-- Quoted passage --
────────────────────────────────────────

I got my first and only tattoo at the age of 50. I chose a West African Adinkra symbol that represents God’s presence and protection. The tattoo is on the upper middle portion of my back and depending on what I am wearing, the tattoo is very noticeable. I remember I was sitting in the church pulpit, draped in my clergy robe, and one of the choir members came to me after service and said, “Wow! You got a tattoo before you were saved!” I can’t remember my response or maybe my response was not as kind as it should have been, so I rather not remember. Another time, I was attending a church conference and another clergy person behind me ask, “Why would you get a tattoo where people can see it? Why not put it lower down your back where it couldn’t be seen?” The sadness in this is that the question came from a young person who was in her twenties!!?? What could she be hiding that she is afraid for others to see? I was already a little nervous about people in the church seeing this symbol of freedom sketched in my skin, but at the same time I thought this beautiful rebellious act of declaring this freedom would also make me believe that I could truly be free. Every time I go to church, I take time to make sure that my symbol of authenticity is covered, not to cause anyone to guess whether I am saved or whether I belong.

Yes, at age 50, I was still searching for self, still searching for acceptance, of what I don’t know. I wanted to share my tattoo with friends and family because it was just such an amazing piece of art. I wanted so much to share with them the person of me. The weird thing is that I still even now cover this symbol that represents the God in my life, the God who loves me unconditionally and I am not alone.

There are many of us who cover up that very thing that represents God. We cover up the most amazing thing that shines about us because we may be afraid that our brightness will be too much for some to handle. Afraid that others will extinguish our lights, so why not hide this light for ourselves only, and bring that light out only when it is safe. Well, that does not work because there will come a time where you are unable to hold that thing that represents God for you. You will find yourself bursting with an excitement that is uncontrollable because after a while, you get tired and you don’t give a hill of beans and before you know it, that cover you put on to hide that mark of God’s beauty falls off and blows away.

God is uncontainable!

Be Bless My Friends,

Rev. JacquiP

Just Another Thought..

Sitting here trying to figure out what to blog about today. Crazy. I have not blogged in two weeks. Not because I didn’t want to, I got busy, life happened and well, no excuses. So, here I am, with nothing to say really and I guess that is okay. It would be nice to find something to say that is positive and uplifting, especially now where we are again experiencing another virus surge, to mask or not to mask, that is the question. I, of course, think the answer is simple. Wherever we see our children, our little ones who are not vaccinated, the children who depend on adults to protect them, then for me it is obvious, wear a damn mask!

────────────────────────────────────────

-- What is required --
Carry on writing the blog text, beginning after its final line about wearing a mask.

-- Data excerpts --

────────────────────────────────────────

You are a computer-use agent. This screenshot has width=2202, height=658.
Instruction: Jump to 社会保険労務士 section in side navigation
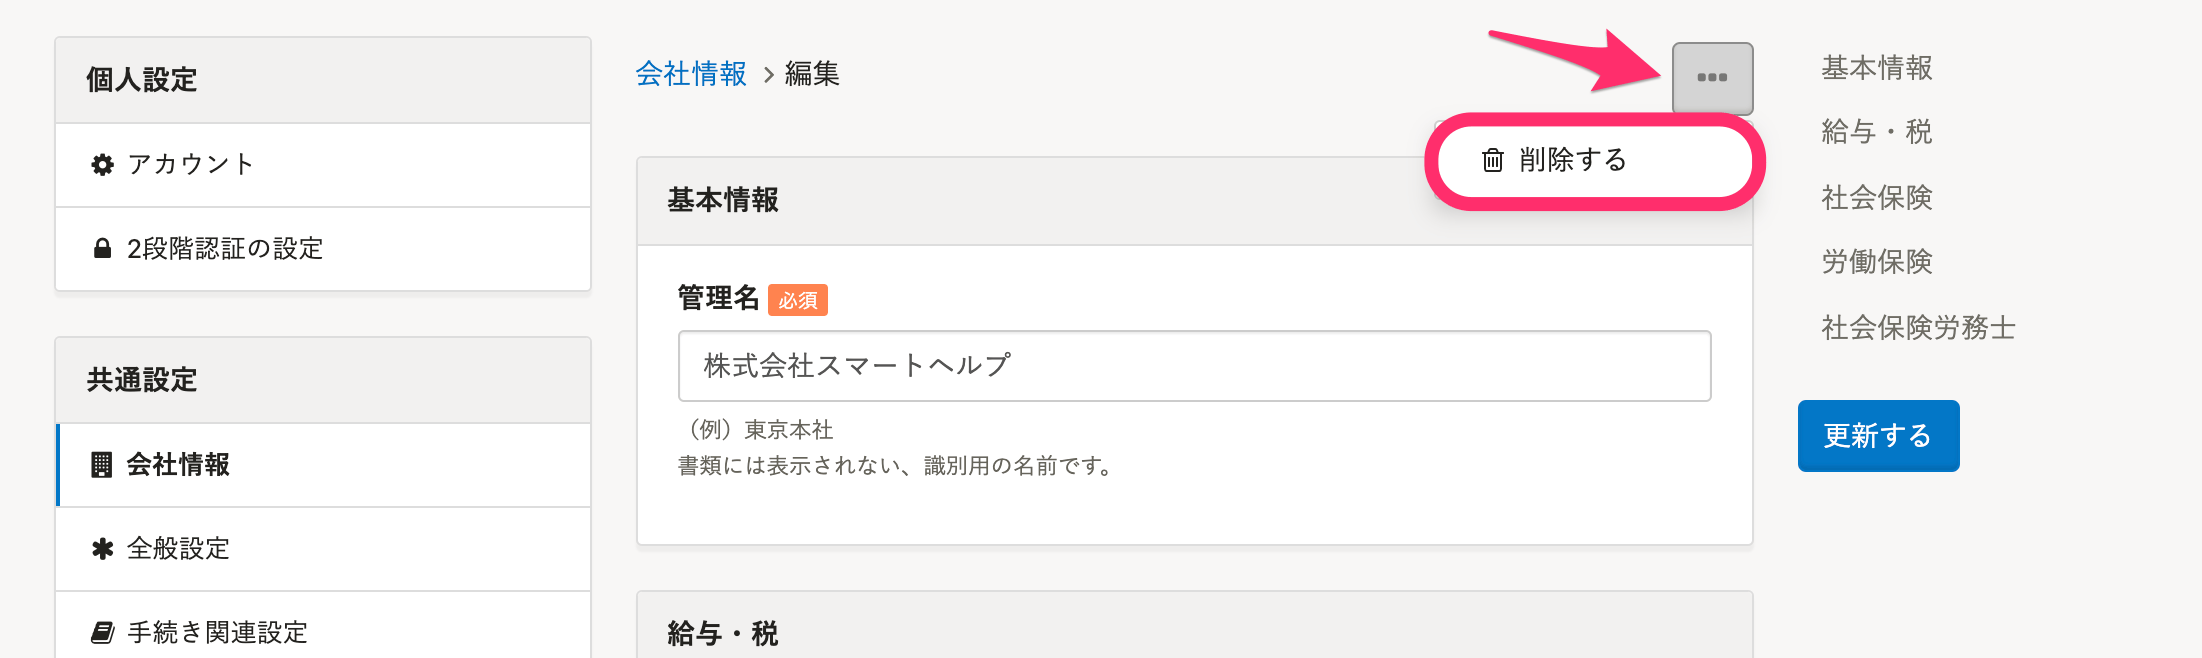pos(1918,328)
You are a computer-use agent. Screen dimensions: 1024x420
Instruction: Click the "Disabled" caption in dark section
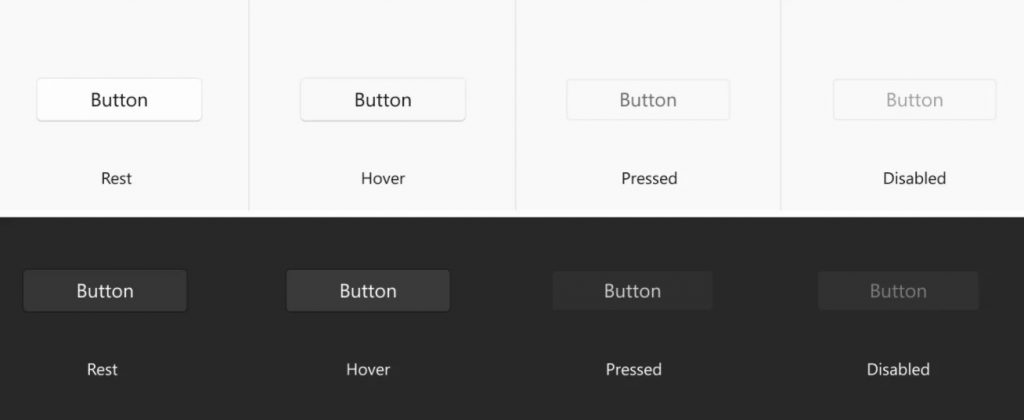point(898,370)
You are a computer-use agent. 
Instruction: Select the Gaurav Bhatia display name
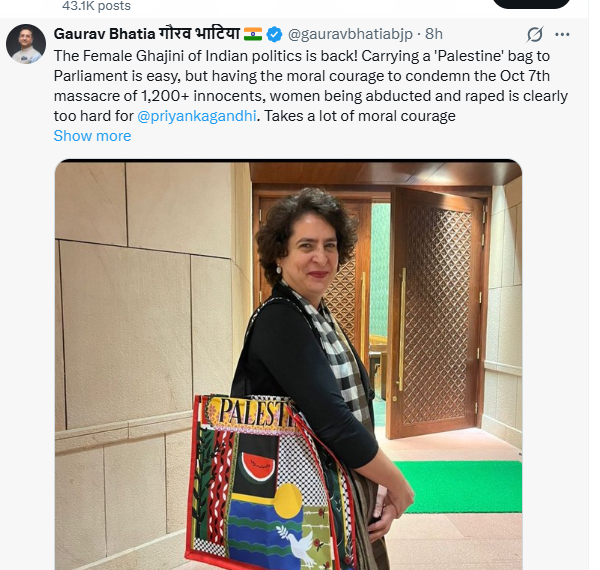coord(104,34)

────────────────────────────────────────

-- Response for this exercise --
We are all tired! Got that! But exactly what are we tired of? Are we really tired of not doing everything our little hearts desire or are we really tired of taking care of each other? Which one? Did we realize somewhere along the line that this is what God’s aspires for us, to actually see each other, show compassion for each other, take care of each other’s need? You know, actually love my neighbor? Is this what we are tired of? Maybe we have discovered that reaching out across the aisle to save another person is not as scary as we once thought. Maybe we have also realized this kind of love comes with a sacrifice offering of egos. And just maybe the tiredness of it all comes from the struggle pulling us to what was familiar than now to this energy of love that is seeking to show us what is possible. And what is possible is near. What is possible is everyone having enough. What is possible is everyone being whole. What is possible is life!

So apparently I did have something to say today. We are all tired, but we can’t give up now. We can’t lose hope. We can’t lose faith in each other. I need you to survive and I pray you feel the same about about me!

Be Well My Friends!

Rev. JacquiP

We Have Enough

Today I preached from the Gospel of John 6 chapter, which tells the story of the 5000 (plus because women and children were not counted). The Gospel of John is the only gospel that shows where Jesus uses a boy’s meal, five loaves of barley and two fish, to feed 5000 plus people. I am fascinated by the boy, who is not counted among the 5000, but is a participant in the ministry of Jesus. I love that Jesus has a child to teach us how to share with each other. I also love that Jesus shows us that we often miss what and who is right in front of us, that offers us provision and blessings, because we often look for something or someone greater, larger or popular. But Jesus uses a boy, a child, after asking the adults how can we feed the folks. The adults could not see the possibility. The adults even shrugged off the idea that the boy had enough to feed the folks. Jesus uses what the boy has, five barley loaves and two fish, and it is enough!

We have enough. We have enough to share with the world. We have enough to feed those who are hungry. We have enough to house those who are homeless. We have enough to provide fair funding in education that all children will have the opportunity to succeed. We have enough to provide health care for everyone. We have enough to end poverty. We have enough to offer love. We have enough. The question is do we see the possibility or do we act like the adults and just shrugged the thought of even trying. Can we be like the boy with the five loaves and two fish? Can we allow ourselves to share our enough? Can you imagine if I share the little I have, you share the little you have, someone else share the little they have, the possibility of all having enough. Come on, see the possibility with me! I believe we can make that little boy proud!

Be a blessing my friends!

Rev. Jacqui P

Creating Faith

The word “faith” have multiple meanings. I am learning as I get older that what I thought was faith no longer applies at this moment in my life. I understand that faith will probably not mean the same for me ten years from now, which is good, because it means I am growing and constantly involving.

Faith does not necessarily equal religion. Faith is a practice that moves with us in the journey of life. Faith is what we create. I believe that faith is unique to the person and it is unfortunate that many of us have tapped into someone else’s definition of what faith should look like. We have tried desperately to be clothe in a faith that does not cover or fit. I remember when folks in church would say, “We need the kind of faith our grandmama’s had.” Why is that? Is it because we are afraid of our own struggles?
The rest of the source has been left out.